• REQUIRED WORK: Would you please transcribe the records below from the line with "Sign Up (49, 350)" through their final line, exactly and with no other lines?

• INFORMATION SUPPLIED:

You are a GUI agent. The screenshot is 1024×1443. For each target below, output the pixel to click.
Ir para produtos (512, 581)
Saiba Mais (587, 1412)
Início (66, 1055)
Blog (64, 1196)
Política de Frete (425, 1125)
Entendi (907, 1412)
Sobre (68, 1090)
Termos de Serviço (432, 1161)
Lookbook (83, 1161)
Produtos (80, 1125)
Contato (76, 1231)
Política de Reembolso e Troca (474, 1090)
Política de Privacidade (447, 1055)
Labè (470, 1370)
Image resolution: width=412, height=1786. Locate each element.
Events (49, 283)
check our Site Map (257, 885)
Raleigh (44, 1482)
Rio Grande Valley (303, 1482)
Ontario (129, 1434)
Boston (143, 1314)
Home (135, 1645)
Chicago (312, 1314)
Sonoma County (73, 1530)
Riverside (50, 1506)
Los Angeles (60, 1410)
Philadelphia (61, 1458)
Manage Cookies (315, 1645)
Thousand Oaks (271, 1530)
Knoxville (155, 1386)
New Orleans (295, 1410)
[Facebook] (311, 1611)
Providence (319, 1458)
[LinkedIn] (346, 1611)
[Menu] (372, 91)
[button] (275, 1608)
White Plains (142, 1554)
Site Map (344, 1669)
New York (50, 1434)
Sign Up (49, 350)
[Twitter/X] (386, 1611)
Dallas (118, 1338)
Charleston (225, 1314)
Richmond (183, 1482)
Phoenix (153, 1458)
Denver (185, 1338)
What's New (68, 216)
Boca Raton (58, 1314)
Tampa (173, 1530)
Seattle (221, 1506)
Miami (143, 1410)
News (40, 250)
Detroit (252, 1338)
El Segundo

• COMPLETED EXERCISE:
Sign Up (49, 350)
[Twitter/X] (386, 1611)
Dallas (118, 1338)
Charleston (225, 1314)
Richmond (183, 1482)
Phoenix (153, 1458)
Denver (185, 1338)
What's New (68, 216)
Boca Raton (58, 1314)
Tampa (173, 1530)
Seattle (221, 1506)
Miami (143, 1410)
News (40, 250)
Detroit (252, 1338)
El Segundo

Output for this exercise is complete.